Activity: Where a line of the material contains the string "section", copy that line.

Supplied material Block Start

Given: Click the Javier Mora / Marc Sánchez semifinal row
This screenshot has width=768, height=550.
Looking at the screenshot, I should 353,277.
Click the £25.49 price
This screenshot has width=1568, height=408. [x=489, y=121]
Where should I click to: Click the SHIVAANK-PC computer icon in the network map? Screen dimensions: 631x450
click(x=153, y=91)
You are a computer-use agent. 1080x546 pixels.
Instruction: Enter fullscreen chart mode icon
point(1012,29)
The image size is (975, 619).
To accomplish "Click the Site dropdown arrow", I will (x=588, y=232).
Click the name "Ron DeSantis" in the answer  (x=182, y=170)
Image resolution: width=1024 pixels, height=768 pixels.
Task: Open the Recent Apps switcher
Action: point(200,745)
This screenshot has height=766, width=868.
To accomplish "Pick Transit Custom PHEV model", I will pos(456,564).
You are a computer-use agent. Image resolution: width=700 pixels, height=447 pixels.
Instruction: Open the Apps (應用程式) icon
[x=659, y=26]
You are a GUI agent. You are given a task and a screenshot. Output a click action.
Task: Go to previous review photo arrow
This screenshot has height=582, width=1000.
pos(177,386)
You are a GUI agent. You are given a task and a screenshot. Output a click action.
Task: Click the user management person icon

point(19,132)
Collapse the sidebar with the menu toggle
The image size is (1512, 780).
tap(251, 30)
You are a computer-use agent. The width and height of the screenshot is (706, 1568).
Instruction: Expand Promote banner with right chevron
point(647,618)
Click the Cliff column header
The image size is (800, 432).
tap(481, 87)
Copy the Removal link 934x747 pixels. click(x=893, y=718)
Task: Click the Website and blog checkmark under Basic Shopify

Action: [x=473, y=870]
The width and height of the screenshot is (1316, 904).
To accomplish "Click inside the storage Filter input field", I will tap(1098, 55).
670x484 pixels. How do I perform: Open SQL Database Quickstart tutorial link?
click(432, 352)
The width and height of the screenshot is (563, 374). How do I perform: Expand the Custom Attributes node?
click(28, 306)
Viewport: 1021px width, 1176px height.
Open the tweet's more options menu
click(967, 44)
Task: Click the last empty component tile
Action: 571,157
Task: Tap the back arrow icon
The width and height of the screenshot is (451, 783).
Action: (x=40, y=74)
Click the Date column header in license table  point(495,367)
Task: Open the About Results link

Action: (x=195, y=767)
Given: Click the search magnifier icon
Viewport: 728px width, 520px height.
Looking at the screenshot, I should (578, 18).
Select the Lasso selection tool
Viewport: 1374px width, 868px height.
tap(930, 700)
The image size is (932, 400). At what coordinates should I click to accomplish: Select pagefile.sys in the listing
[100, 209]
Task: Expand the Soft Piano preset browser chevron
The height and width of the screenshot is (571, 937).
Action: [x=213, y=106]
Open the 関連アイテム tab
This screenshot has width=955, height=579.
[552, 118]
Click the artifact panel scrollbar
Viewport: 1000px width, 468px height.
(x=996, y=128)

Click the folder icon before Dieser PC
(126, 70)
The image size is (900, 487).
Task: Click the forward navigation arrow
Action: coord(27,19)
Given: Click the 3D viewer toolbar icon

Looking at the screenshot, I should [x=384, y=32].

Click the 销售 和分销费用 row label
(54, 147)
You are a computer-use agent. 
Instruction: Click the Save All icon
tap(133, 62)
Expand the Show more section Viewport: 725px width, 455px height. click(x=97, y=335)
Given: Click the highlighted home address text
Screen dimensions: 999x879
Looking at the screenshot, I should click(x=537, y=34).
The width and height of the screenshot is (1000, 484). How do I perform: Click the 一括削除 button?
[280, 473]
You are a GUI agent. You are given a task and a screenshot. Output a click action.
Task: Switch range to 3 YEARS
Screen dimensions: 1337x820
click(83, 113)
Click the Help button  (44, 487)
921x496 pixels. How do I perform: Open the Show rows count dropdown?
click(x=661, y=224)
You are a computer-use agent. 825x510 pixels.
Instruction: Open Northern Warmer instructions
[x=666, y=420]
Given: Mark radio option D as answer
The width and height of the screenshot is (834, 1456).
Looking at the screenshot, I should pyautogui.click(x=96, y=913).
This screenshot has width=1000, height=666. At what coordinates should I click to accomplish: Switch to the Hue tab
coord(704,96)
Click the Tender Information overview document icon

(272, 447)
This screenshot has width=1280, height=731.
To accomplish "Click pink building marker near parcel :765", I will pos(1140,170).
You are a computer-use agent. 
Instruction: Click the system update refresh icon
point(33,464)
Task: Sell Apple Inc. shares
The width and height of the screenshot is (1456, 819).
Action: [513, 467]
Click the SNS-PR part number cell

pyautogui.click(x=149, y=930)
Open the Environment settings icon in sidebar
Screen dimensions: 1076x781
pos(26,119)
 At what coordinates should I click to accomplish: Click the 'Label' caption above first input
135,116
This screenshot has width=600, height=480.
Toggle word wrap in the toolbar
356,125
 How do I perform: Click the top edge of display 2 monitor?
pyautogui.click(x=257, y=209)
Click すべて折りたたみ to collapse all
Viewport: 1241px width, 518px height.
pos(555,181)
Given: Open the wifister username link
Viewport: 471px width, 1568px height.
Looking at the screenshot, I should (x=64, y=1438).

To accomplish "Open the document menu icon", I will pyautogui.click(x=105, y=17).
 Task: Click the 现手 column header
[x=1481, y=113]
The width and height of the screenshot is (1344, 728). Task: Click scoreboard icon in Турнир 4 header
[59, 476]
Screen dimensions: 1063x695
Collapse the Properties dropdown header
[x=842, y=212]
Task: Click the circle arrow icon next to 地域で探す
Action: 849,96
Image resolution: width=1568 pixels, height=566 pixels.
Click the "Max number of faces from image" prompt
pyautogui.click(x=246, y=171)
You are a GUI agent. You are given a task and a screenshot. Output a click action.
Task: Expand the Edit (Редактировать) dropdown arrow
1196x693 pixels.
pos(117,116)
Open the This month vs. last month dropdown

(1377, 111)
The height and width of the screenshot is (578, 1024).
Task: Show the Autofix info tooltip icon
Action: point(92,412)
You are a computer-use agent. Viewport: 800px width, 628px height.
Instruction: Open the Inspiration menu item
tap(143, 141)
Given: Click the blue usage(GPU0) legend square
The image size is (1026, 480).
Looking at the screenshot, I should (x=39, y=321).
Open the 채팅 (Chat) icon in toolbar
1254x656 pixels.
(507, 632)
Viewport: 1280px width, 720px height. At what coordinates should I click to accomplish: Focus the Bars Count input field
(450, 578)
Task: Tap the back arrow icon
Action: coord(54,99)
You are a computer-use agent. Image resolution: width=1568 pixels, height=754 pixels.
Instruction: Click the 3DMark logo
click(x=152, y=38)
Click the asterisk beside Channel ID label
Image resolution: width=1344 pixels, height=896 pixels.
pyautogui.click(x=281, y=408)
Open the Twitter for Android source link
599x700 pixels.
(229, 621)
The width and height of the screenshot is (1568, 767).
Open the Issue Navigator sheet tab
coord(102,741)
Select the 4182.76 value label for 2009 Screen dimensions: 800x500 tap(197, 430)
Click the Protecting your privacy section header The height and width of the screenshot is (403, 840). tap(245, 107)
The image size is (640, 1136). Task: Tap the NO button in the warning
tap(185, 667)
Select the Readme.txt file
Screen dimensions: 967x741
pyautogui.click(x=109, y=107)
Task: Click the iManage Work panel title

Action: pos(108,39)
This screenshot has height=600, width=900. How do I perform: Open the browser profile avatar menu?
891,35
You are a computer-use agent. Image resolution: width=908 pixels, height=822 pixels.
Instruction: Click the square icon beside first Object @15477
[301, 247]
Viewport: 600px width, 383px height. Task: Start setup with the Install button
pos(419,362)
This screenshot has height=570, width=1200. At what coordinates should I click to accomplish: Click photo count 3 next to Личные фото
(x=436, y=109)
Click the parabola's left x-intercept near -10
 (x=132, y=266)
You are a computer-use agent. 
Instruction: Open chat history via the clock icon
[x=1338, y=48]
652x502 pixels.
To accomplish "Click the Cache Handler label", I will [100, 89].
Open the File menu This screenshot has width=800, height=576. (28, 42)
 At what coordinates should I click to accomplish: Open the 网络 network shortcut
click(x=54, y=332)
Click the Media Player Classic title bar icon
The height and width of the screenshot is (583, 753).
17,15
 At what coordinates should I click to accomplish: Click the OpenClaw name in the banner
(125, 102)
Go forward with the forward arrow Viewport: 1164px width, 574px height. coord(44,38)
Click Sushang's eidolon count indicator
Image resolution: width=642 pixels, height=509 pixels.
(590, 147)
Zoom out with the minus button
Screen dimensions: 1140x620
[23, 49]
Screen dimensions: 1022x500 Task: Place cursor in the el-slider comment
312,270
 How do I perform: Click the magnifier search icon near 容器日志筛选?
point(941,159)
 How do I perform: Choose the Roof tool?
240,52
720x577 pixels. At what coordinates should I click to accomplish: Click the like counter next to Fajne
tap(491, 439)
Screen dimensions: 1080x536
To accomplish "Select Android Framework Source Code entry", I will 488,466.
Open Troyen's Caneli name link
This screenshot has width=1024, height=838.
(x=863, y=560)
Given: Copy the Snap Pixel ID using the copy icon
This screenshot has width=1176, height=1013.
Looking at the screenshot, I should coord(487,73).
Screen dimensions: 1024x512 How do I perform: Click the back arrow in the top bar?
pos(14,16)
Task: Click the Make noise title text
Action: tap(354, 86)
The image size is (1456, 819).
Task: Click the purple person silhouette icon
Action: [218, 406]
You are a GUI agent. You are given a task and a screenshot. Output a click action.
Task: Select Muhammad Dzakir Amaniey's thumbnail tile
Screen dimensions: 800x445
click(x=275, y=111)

Supplied material Block End

Answer for this exercise:
Expand the Show more section Viewport: 725px width, 455px height. click(x=97, y=335)
Click the Protecting your privacy section header The height and width of the screenshot is (403, 840). tap(245, 107)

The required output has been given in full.